Brief: Exactly retype the lines below from the one containing "This screenshot has width=502, height=448." through the end of the listing. Leave pictures out.

Given data:
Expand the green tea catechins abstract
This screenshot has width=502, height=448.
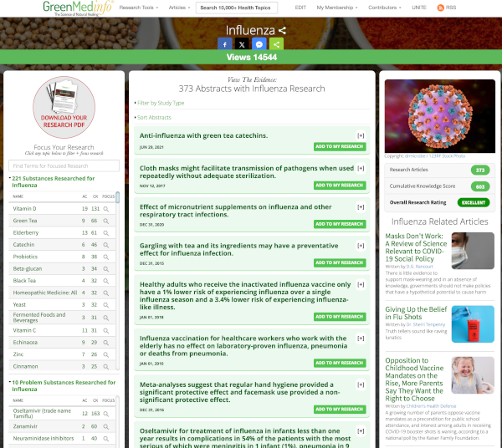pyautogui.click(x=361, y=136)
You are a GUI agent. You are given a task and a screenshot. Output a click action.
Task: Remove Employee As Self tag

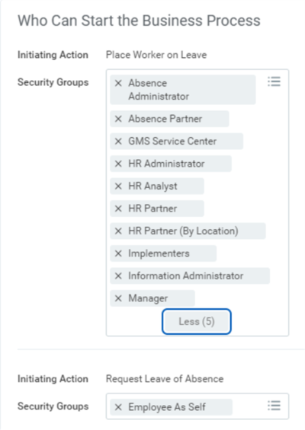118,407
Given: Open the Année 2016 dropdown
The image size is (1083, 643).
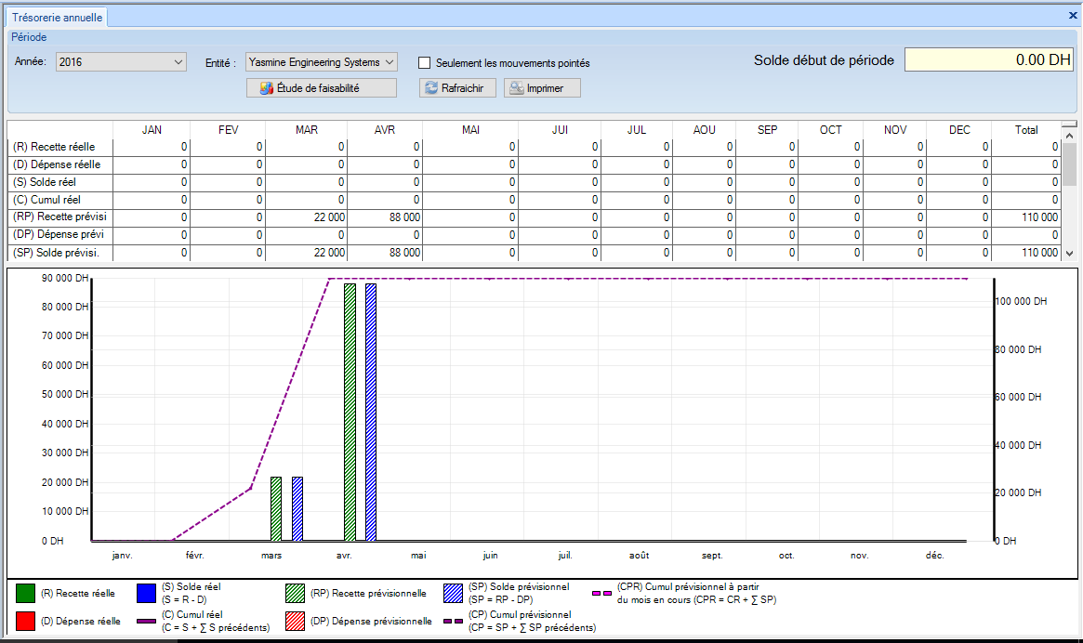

Solved problem:
This screenshot has width=502, height=448.
pyautogui.click(x=361, y=136)
You are a GUI agent. You are given a task and a screenshot. Output a click action.
Task: Remove Employee As Self tag

118,407
Given: Open the Année 2016 dropdown
The image size is (1083, 643).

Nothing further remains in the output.